やること => 掲載文では、建機のキャタピラーの株価が何%上昇して終えたとされているか、答えてください。

続落184ドル安、原油高を懸念

 

8日のNYダウ工業株30種平均は4日続落し、前日比184ドル74セント(0.6%)安の3万2632ドル64セントと昨年3月以来、1年ぶりの安値で終えた。
 
バイデン米大統領はこの日、ウクライナへの侵攻を続けるロシアへの経済制裁の一環で、原油や液化天然ガス(LNG)などロシアからのエネルギー輸入を禁止した。欧州では、英国が年末までにロシア産原油の輸入を打ち切ると発表した一方、ロシア産資源への依存度が高い欧州連合(EU)は禁輸を見送った。
 
国際石油市場では、ロシアからの供給が減り、需給がひっ迫するとの懸念から米国産WTI先物価格が一時、前日比8%上昇した。米国内では、ガソリンの販売価格が過去最高値を更新した。
市場では、原油価格高騰による個人消費への打撃やインフレ加速への懸念が強まり、売りが先行した。ただ、EUがロシア産原油の禁輸に加わらなかったことや、前日に今年最大の下げ幅を記録したことの反動から、大きく上昇した時間帯もあった。
 
バイデン大統領は米東部時間の午前11時20分過ぎに演説し、ロシア産エネルギーの禁輸を表明した。演説が始まるとそれまで下げていたダウ平均が切り返し、午後1時過ぎに一時585ドル高となった。追加制裁を織り込んで前日のダウ平均は797ドル安と今年最大の下落を記録しただけに、一旦材料出尽くしとみた押し目買いや売り方の買い戻しを誘った。
 
全面的な禁輸が米国単独にとどまり、欧州はやや消極的な対応だったのも株買いを誘った。欧州連合(EU)はロシア産天然ガスの使用量を3分の2減らすが、エネルギーのロシア依存からの脱却は2030年までに達成する方針を表明した。
 
買い一巡後は再び売りが優勢になり、ダウ平均は下げに転じて終えた。原油の米指標油種のWTI(ウエスト・テキサス・インターミディエート)先物の期近物は一時1バレル129.44ドルと8%あまり上昇した。米ガソリン価格が14年ぶりに史上最高値を更新し、消費への影響が懸念されたのも相場の重荷だった。
 
飲料のコカ・コーラや日用品のプロクター・アンド・ギャンブル(P&G)がともに4%下げるなど、このところ堅調だったディフェンシブ株の売りが優勢だった。消費財銘柄は原材料高による採算悪化を意識した売りも出たようだ。スポーツ用品のナイキ、小売りのウォルマートも2%は超える下げだった。
 
一方、資源高が鉱山機械の販売増につながるとの思惑から建機のキャタピラーが7%高と急伸、石油のシェブロンは5%高で終えた。
 
ナスダック総合株価指数は4日続落し、前日比35.411ポイント(0.3%)安の1万2795.551と昨年3月以来の安値で終えた。ネット通販のアマゾン・ドット・コムや動画配信のネットフリックスが下げた。
 
 
NYダウ工業株30種(ドル)
32,632.64-184.74
S&P500種
4,170.70-30.39
ナスダック
12,795.551-35.411
FTウィルシャー5000
42,636.18-233.82
NY金(ドル/トロイオンス)

分析用データ =>

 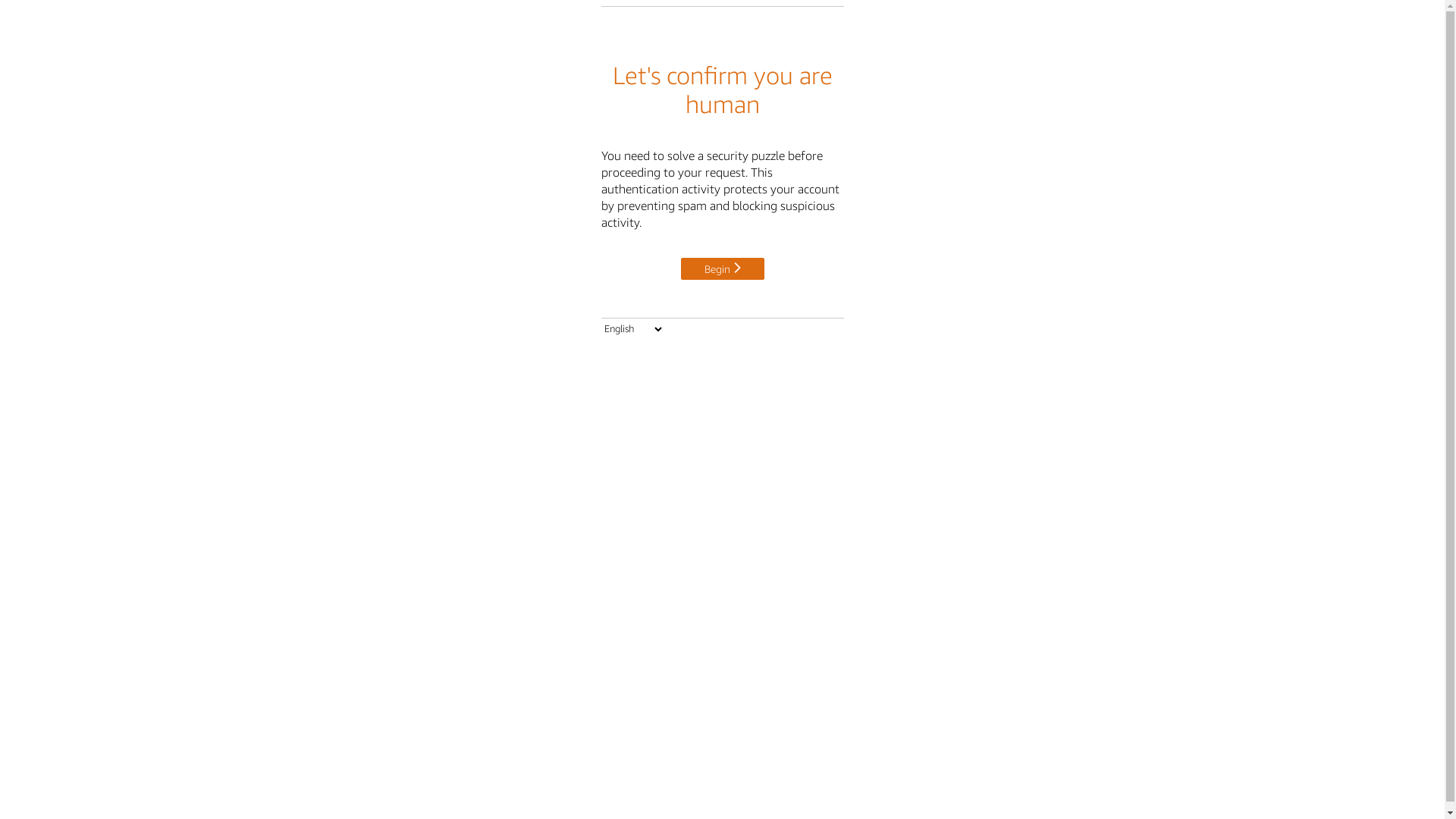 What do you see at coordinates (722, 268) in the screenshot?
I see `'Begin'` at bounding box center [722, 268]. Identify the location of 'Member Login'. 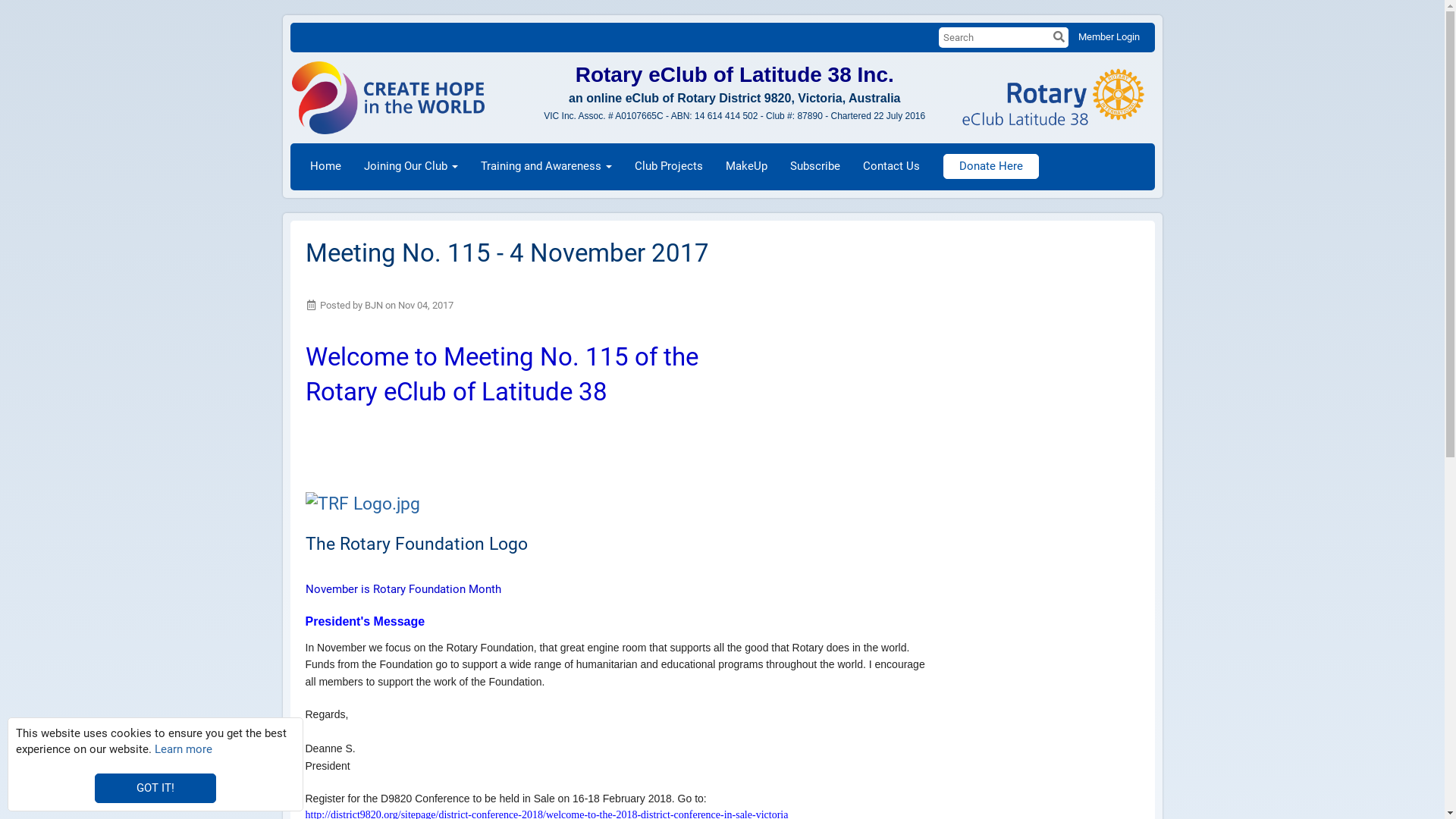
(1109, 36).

--

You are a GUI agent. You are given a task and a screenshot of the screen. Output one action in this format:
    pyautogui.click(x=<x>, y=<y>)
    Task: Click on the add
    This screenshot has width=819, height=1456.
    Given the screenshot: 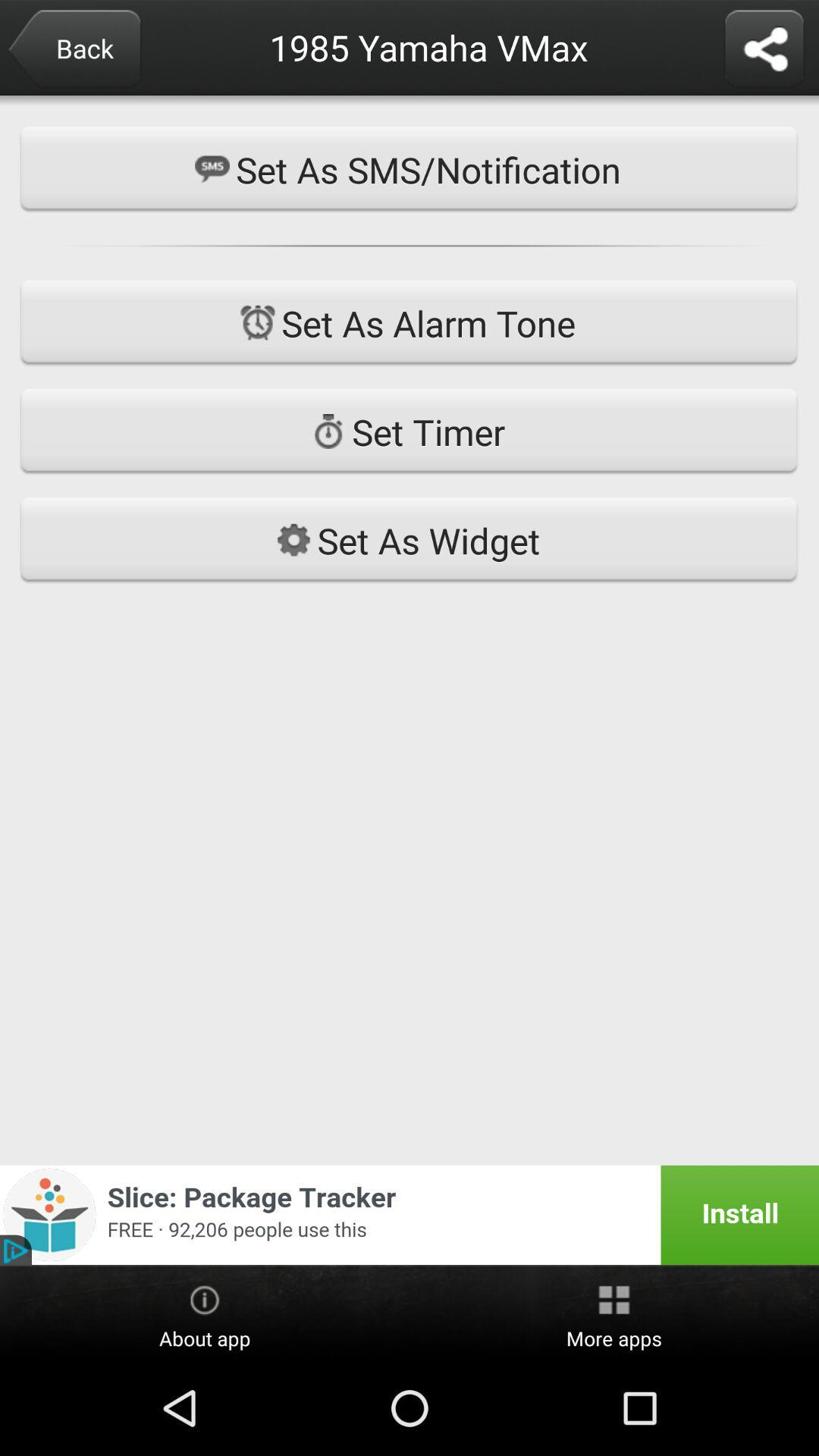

想定解答 => 7%高